» **TEXTO PROPORCIONADO**
• • • •

Después de mucho meditarlo, me pregunté, apelando a mi credulidad de metafísico, y renunciado a la dulce fábula sáfica, si era posible que dos mujeres en dos puntas extremas del mundo, sin conocerse, pintaran las mismas cosas. Y revisé las obras de las dos, las de Sylvia Ludins explorando en la red, y las de Débora en la página del Museo de Arte Moderno de Medellín. Y me asombró que un autorretratode Débora Arango pudiera figurar en el catálogo de las pinturas de Sylvia Ludins, como una rareza esotérica relacionada con alguna clase de sutil fenómeno telepático, convertida en el retrato de una desconocida. Y si acaso esas dos mujeres desconocidas entre sí ensoñaban los mismos sueños por las noches y se levantaban por las mañanas, sin maquillarse, vestidas de cualquier manera frente a dos patios distintos y distantes, a rememorar esos sueños atroces con aguas parecidas, rudas, tiesas. Y traté de apoyarme en el Hamlet de Shakespeare que me enseñó hace años que hay más cosas bajo el cielo de las que sueña tu filosofía, Horacio.

Pero en últimas todas esas suposiciones eran imposibles de mantener. Porque mientras rebuscaba en la red me contaron otra fábula, a partir de un caballero llamado Justin Cronkite, quien, en busca de un aparador que había visto en una venta de cosas viejas en internet, encontró en ese mueble un montón de pinturas hechas por una mujer que había muerto en 1965, es decir, mucho antes de que Débora Arango fuera rescatada del anonimato por los críticos del arte colombiano para convertirla en la artista emblemática de la pintura paisa, al lado de Pedro Nel Gómez y Eladio Vélez.

Tanto me intrigó la noticia que me mandó Félix Ángel Vallejo, que después de imaginar liviandades de los montes de Lesbos, y relaciones de estirpe romántica entre dos mujeres que se doblaron y desdoblaron por sobre el tiempo en espacios distintos, acabé aventurando que detrás de mis reflexiones hipertrofiadas por el morbo erótico y por la insidia esotérica del cándido, solo había una farsa: la farsa deun marchante lector de Poe o de De Quincey, que una tarde, cuando va a comprar un escaparate en una venta de garaje, descubre en el cajón de la mesa de una cocina abandonada en una casa que se cae, no un gato momificado sino las pinturas abrumadoras llenas de polvo y cucarachas de Sylvia Ludins. Qué gran cuento. Como para abrir los bolsillos de los millonarios norteamericanos del esnobismo plástico.

• • • •

» **EXTRACTOS DE DATOS**
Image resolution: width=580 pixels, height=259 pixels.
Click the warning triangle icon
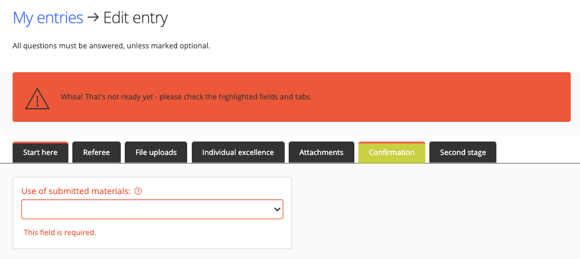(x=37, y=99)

• • • •

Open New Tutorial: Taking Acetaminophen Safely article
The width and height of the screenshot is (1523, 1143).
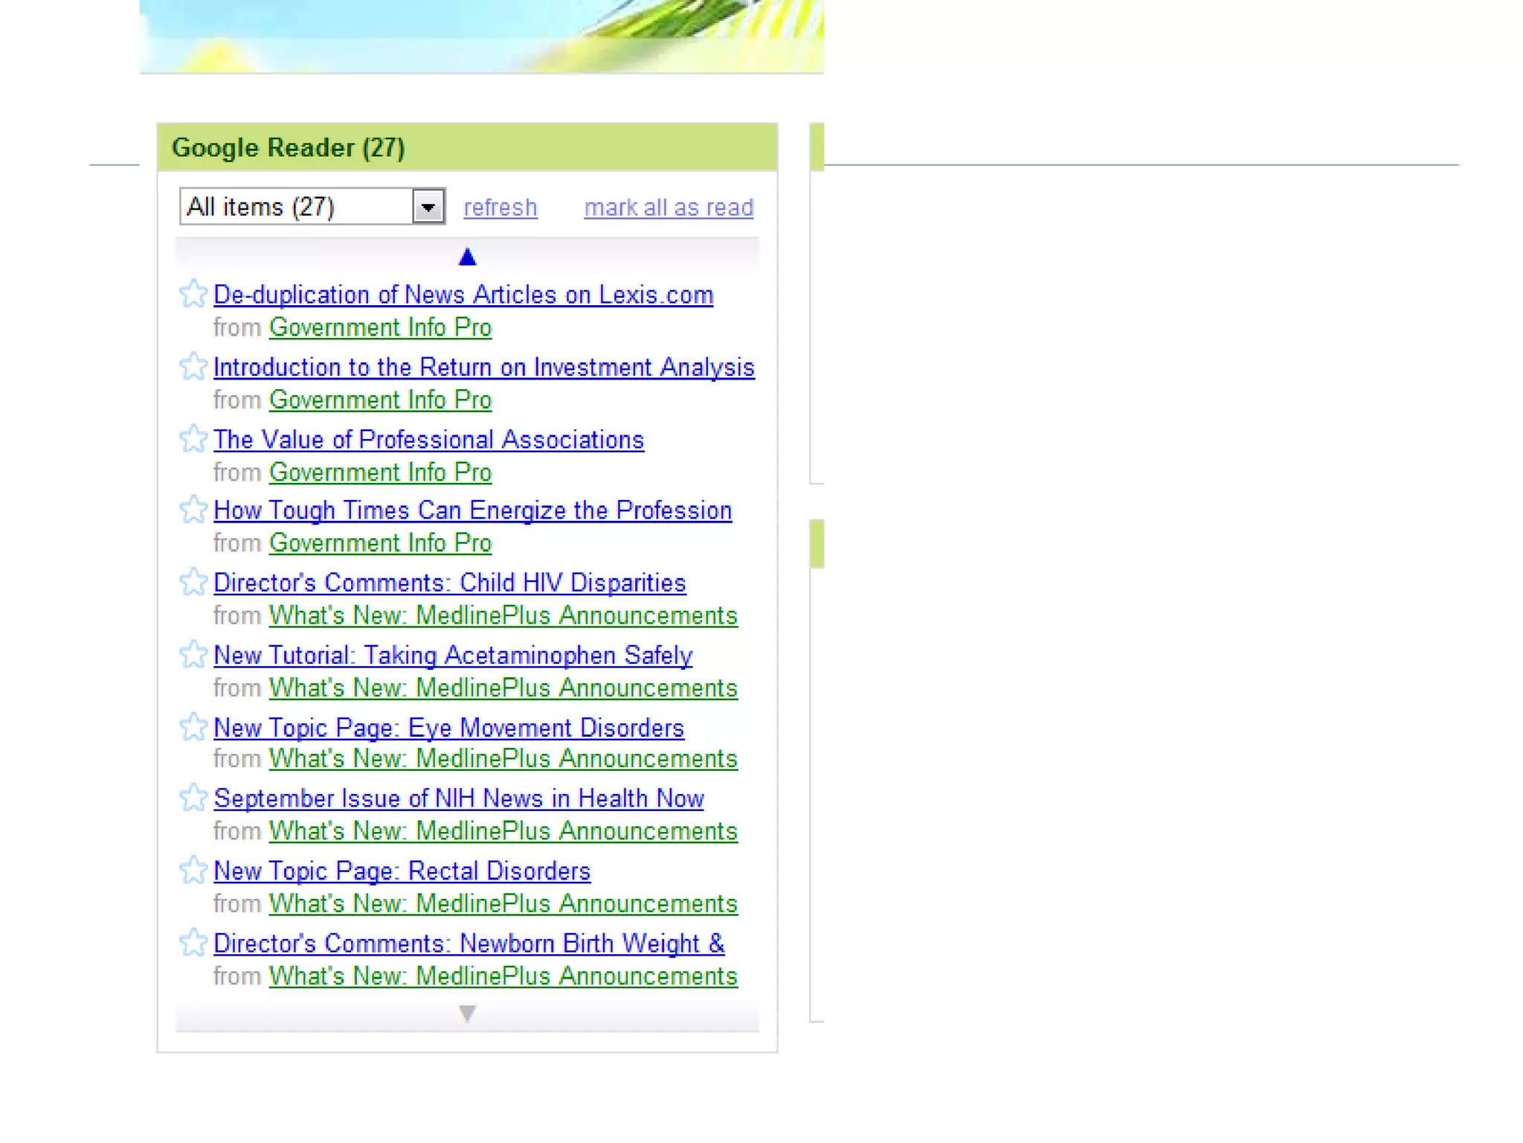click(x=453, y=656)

• • • •

» **PARTES DEL EJERCICIO**
(1) Copia del texto sobre Débora Arango y Sylvia Ludins el fragmento que va de "Tanto me intrigó" a "del esnobismo plástico.".
(2) Prosigue el texto sobre Débora Arango y Sylvia Ludins a partir de su última oración.

» **RESULTADOS EN ORDEN**
(1)
Tanto me intrigó la noticia que me mandó Félix Ángel Vallejo, que después de imaginar liviandades de los montes de Lesbos, y relaciones de estirpe romántica entre dos mujeres que se doblaron y desdoblaron por sobre el tiempo en espacios distintos, acabé aventurando que detrás de mis reflexiones hipertrofiadas por el morbo erótico y por la insidia esotérica del cándido, solo había una farsa: la farsa deun marchante lector de Poe o de De Quincey, que una tarde, cuando va a comprar un escaparate en una venta de garaje, descubre en el cajón de la mesa de una cocina abandonada en una casa que se cae, no un gato momificado sino las pinturas abrumadoras llenas de polvo y cucarachas de Sylvia Ludins. Qué gran cuento. Como para abrir los bolsillos de los millonarios norteamericanos del esnobismo plástico.

(2)
Claro que le escribí al descubridor de Sylvia Ludins, y le hice conocer las pinturas de Débora Arango, pero solo me respondió lacónicamente, sin más: Esas pinturas no son de Débora Arango, son de Sylvia Ludins. Y yo le repliqué: Perdóneme que insista, pero es imposible. Pero él solo ripostó: Perdóneme usted a mí: mi español es malo. Y mi inglés es peor, pensé yo. De modo que hasta allí llegamos en nuestra crítica relación.

Entonces, todas mis nobles ensoñaciones cayeron en la sórdida certeza de que detrás de Ludins, la hija de emigrados judíos en Nueva York, está la invención de un comerciante de arte que tiene empleada, en alguna bodega de los Estados Unidos, una legión de artistas sin futuro por falta de talento, dedicados a duplicar, a partir de un almanaque encontrado en el metro, las pesadillas de Débora Arango que atribuye a una mujer llamada Sylvia Ludins. ¿Y si no es así? Pues si no es así, estamos no ante un delito sino enfrentados a un milagro.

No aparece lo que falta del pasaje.